The Church has treasured work throughout its history. Countless documents, most notably Pope St. Leo XIII’s encyclical “Rerum Novarum” and Pope St. John Paul II’s encyclical “Laborem Exercens,” highlighted the importance of work in God’s plan for salvation. Work was also a prominent theme in the Second Vatican Council’s “Gaudium et Spes” (“The Church in the Modern World”):
“Throughout the course of the centuries, men have labored to better the circumstances of their lives through a monumental amount of individual and collective effort. To believers, this point is settled: considered in itself, such human activity accords with God’s will. For man, created to God’s image, received a mandate to subject to himself the earth and all that it contains, and to govern the world with justice and holiness…” (34).
A model of faith, love, service
There is great value in the Church’s reflections and emphasis on the dignity of work. They remind us that as cooperators with God in caring for creation, we help bring about the betterment of the communities and world in which we live.
At times, our jobs and labor are accompanied by stress, sorrow and even failure. Sometimes, we might lose a job because we no longer have the required skills to carry it out effectively or, worse, we’re told, “We don’t need you.”
Jesus labored in his ministry to bring us to salvation. He experienced the hardships that can accompany those who toil. From his earthly father, he learned carpentry skills and how to deal with adversity that can come in carrying out life’s work.
St. Joseph provided for the temporal needs of Mary and Jesus. But he was also called upon to protect them. He took Mary into his home when she learned she was pregnant, and later, following the birth of Christ, guided them into Egypt to protect him from being among the innocents killed by Herod.
Jesus saw his father work and how he handled the unexpected challenges.

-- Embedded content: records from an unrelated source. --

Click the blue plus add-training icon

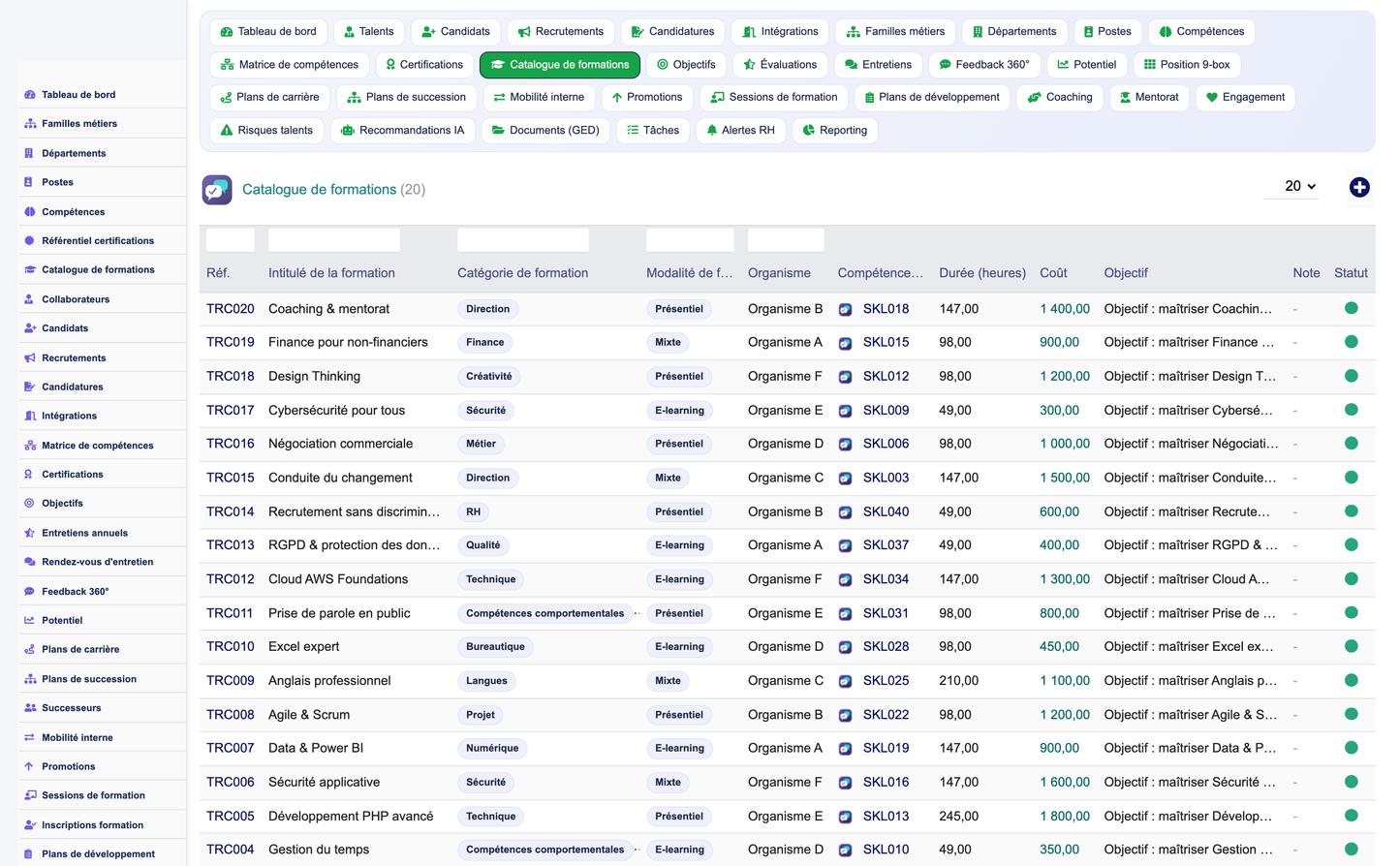click(x=1359, y=187)
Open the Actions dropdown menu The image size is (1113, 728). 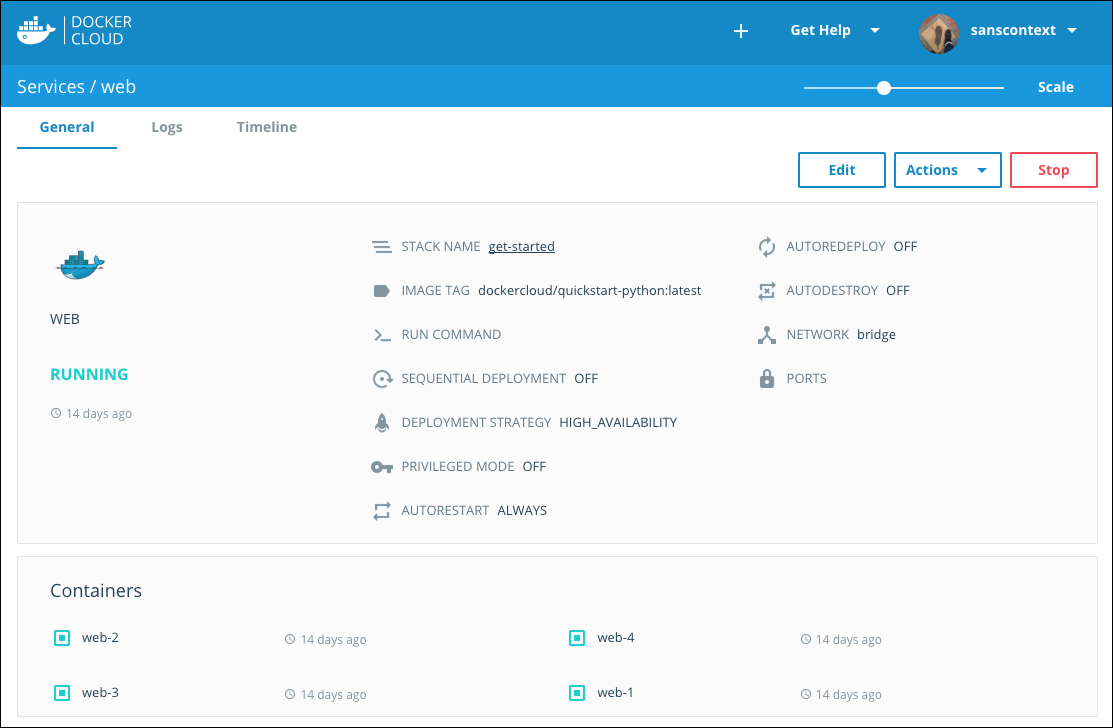point(947,170)
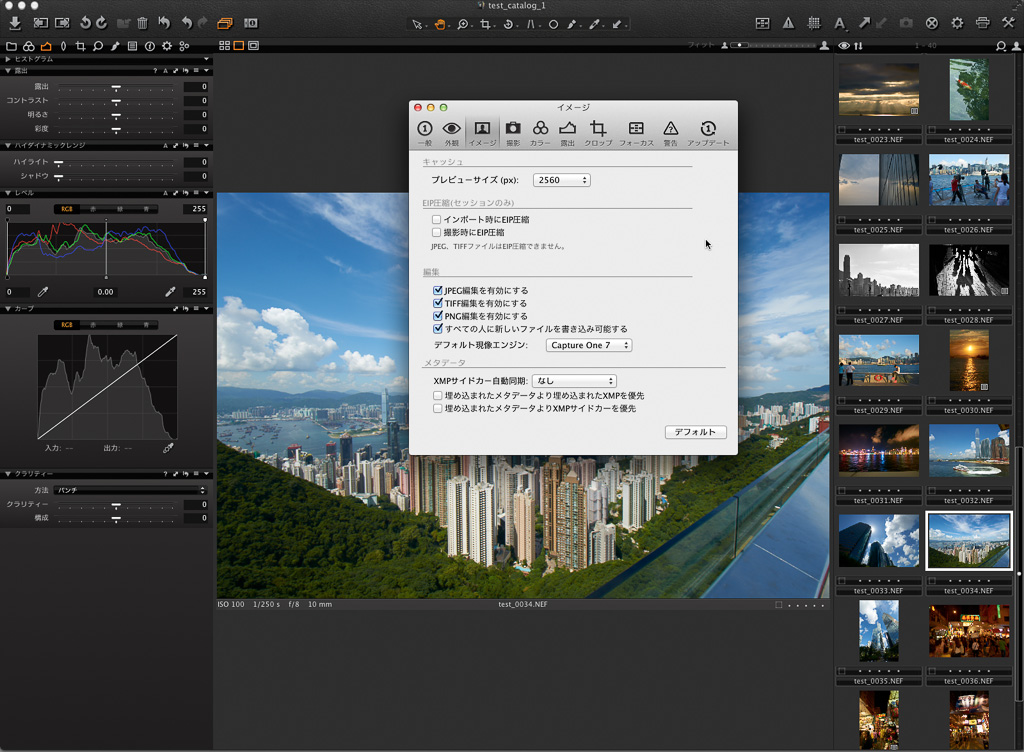The image size is (1024, 752).
Task: Pick the shadow eyedropper under Levels histogram
Action: click(43, 292)
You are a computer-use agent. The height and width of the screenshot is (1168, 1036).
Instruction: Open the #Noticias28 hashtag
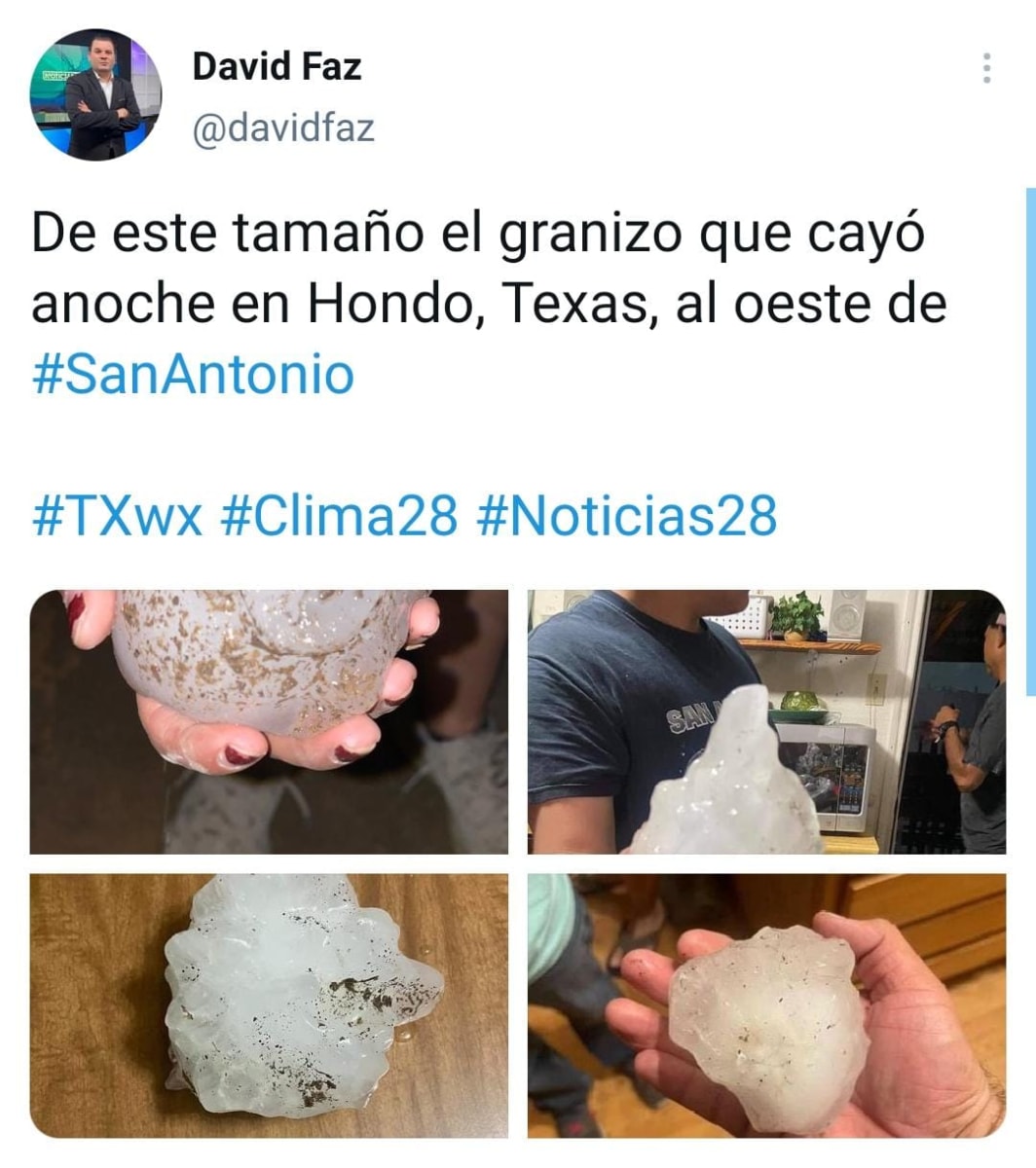click(x=627, y=515)
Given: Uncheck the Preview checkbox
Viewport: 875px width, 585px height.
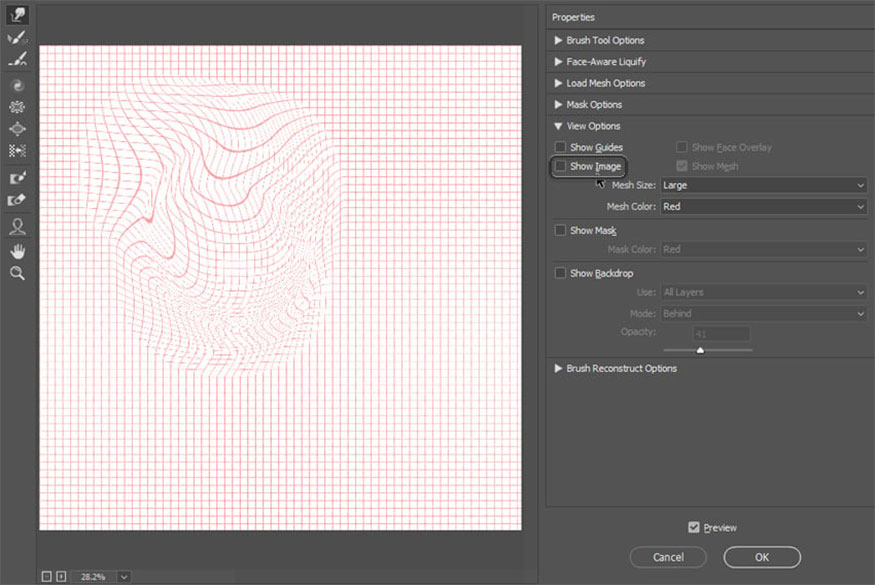Looking at the screenshot, I should (694, 528).
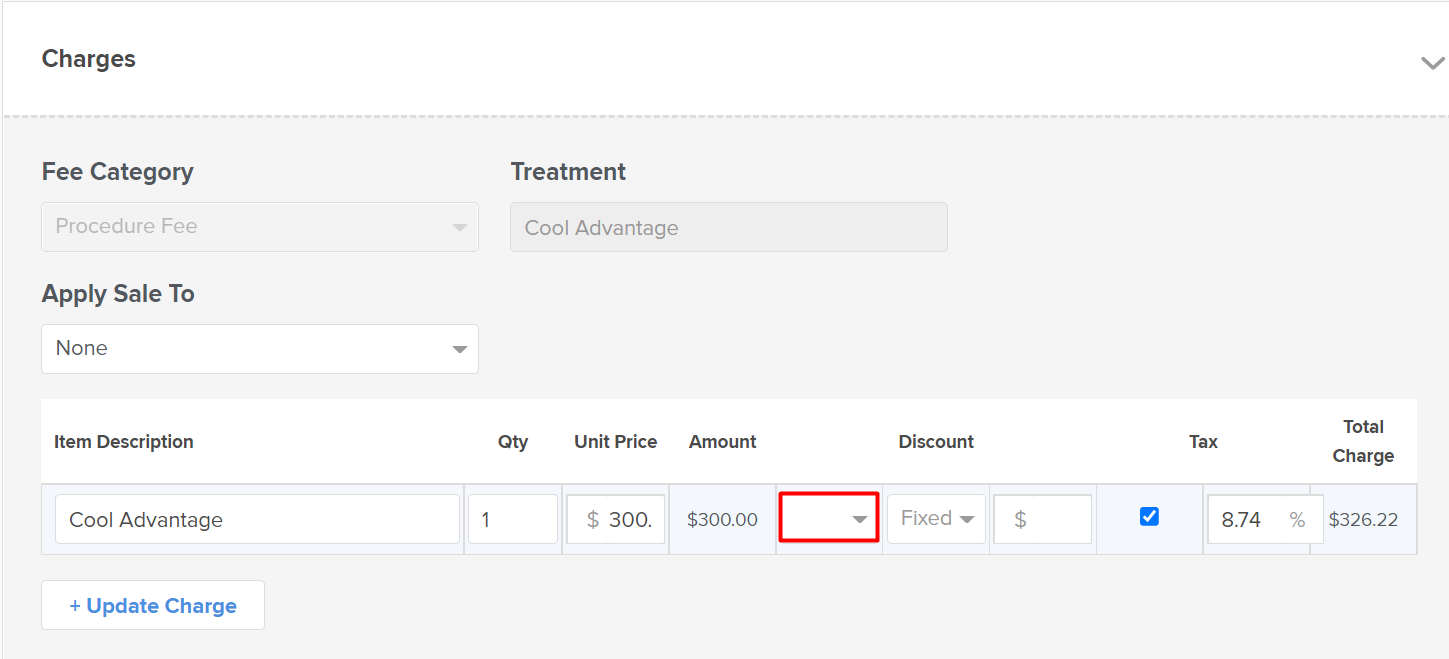The image size is (1449, 659).
Task: Click the Amount value $300.00
Action: click(x=722, y=520)
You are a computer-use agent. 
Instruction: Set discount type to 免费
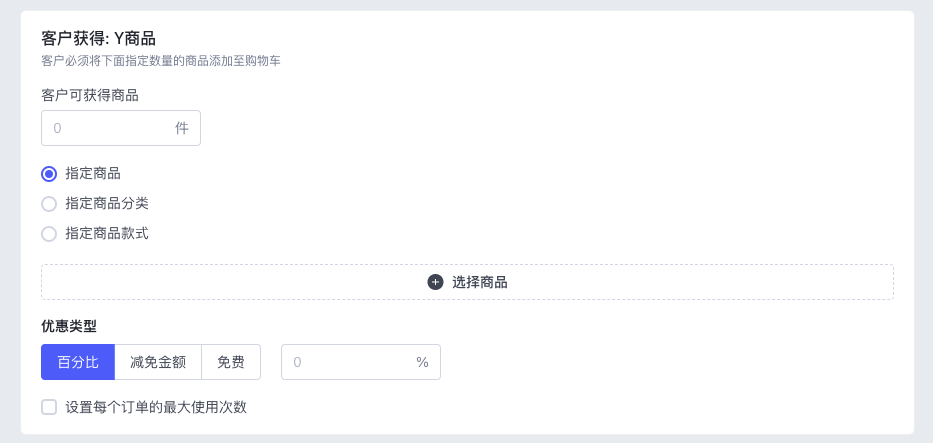coord(231,362)
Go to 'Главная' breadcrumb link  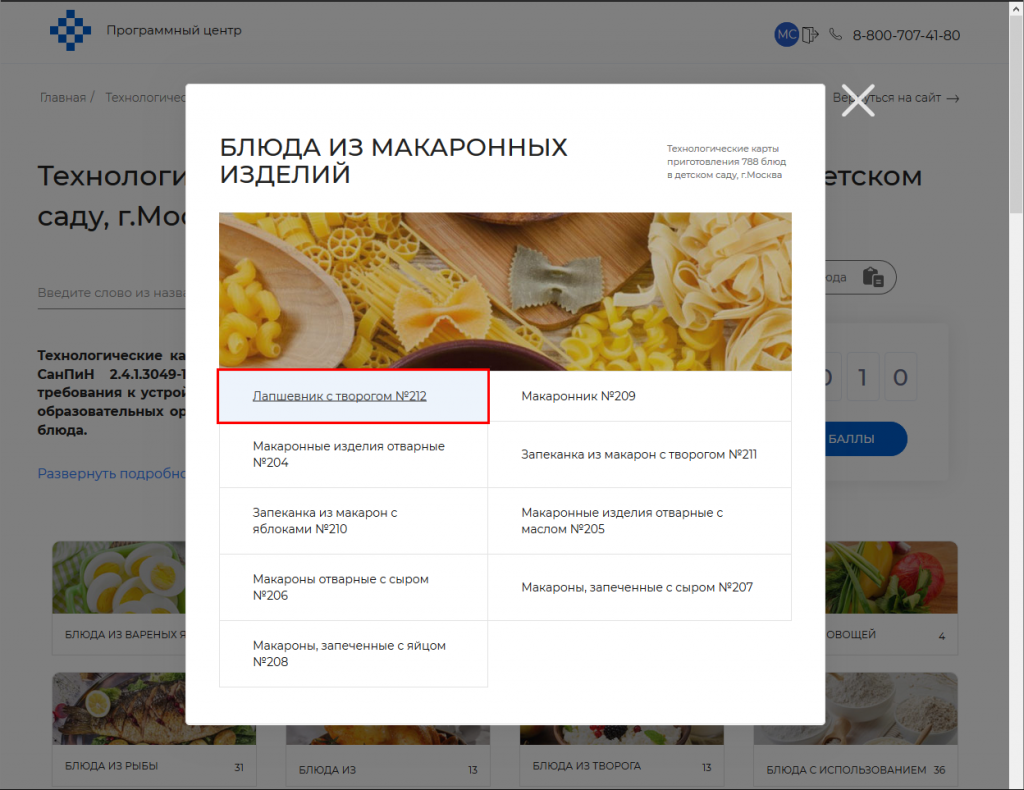[62, 98]
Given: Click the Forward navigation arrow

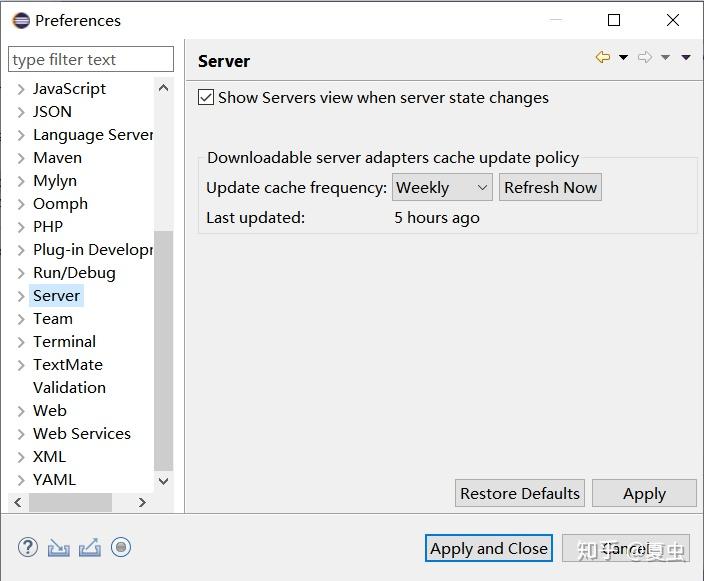Looking at the screenshot, I should 645,57.
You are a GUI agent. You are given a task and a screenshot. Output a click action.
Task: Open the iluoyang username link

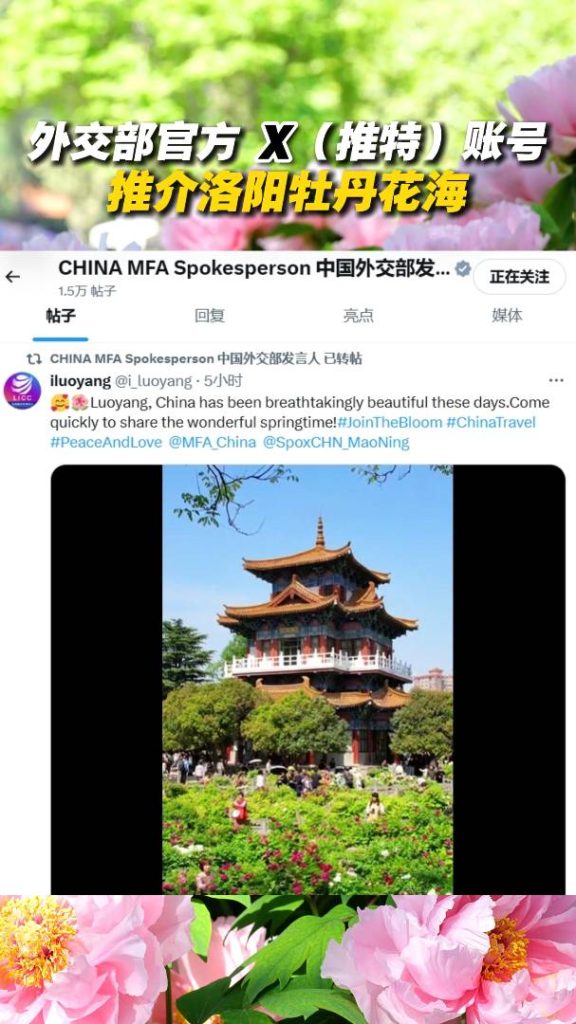[x=80, y=380]
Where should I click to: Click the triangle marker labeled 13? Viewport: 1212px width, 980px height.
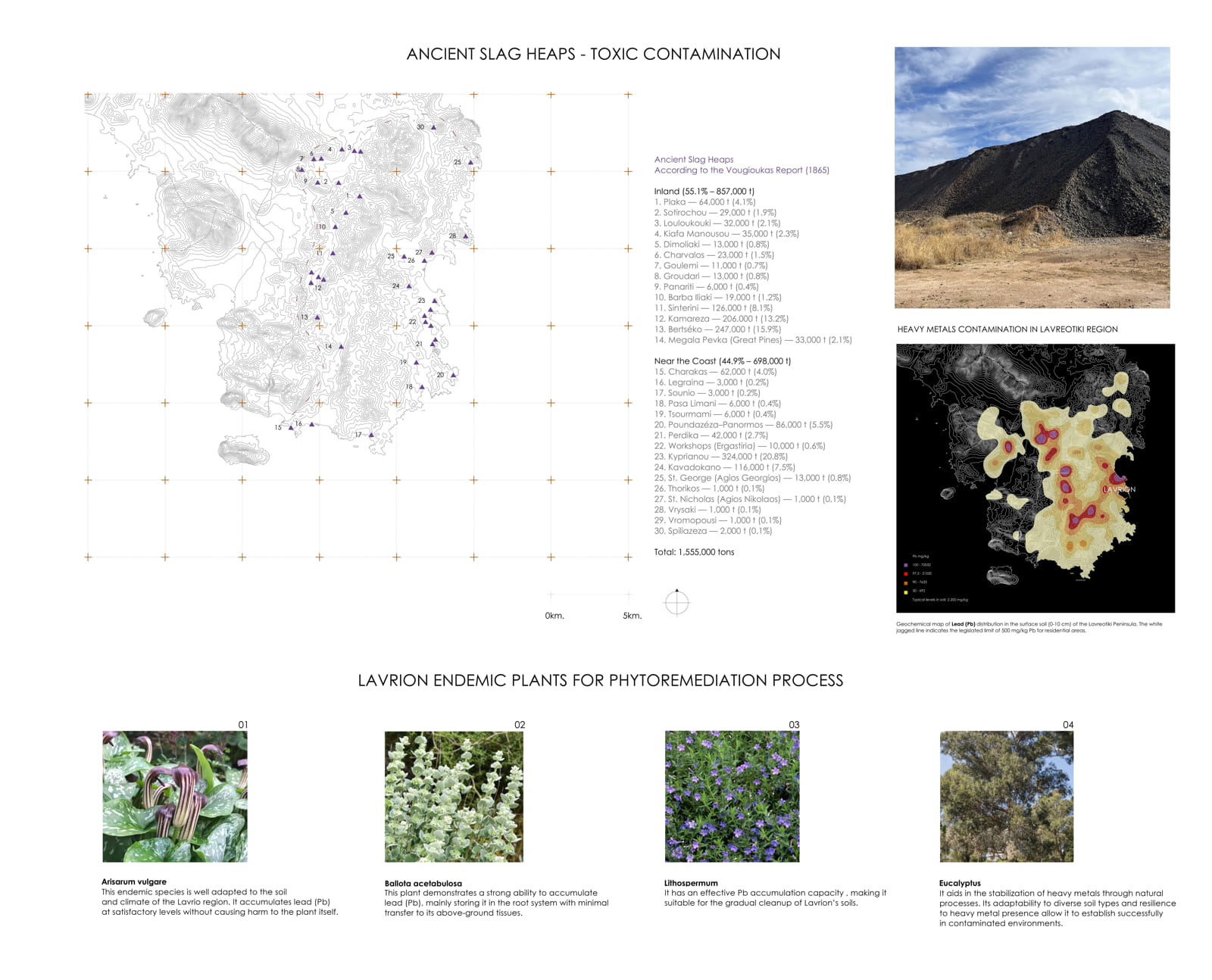pos(317,317)
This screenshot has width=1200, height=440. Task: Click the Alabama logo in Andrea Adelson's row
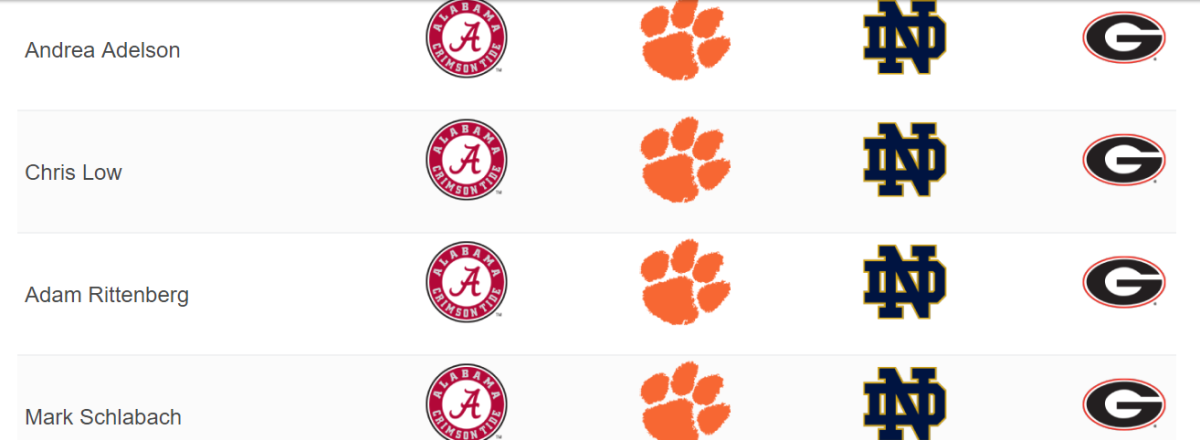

What St. Joseph modeled were lessons in faith, love and service that his son would teach during his public life.
The importance of the Memorial of St. Joseph the Worker emphasizes the dignity of work and esteems the laborer. This day is meant to encourage all who feel the burden of hard work, even when it becomes overwhelming. They are encouraged to remember the great value of their work as it is a way in which they participate, and cooperate with God, in caring for the creative order.
St. Joseph the Worker, guide us and pray for us!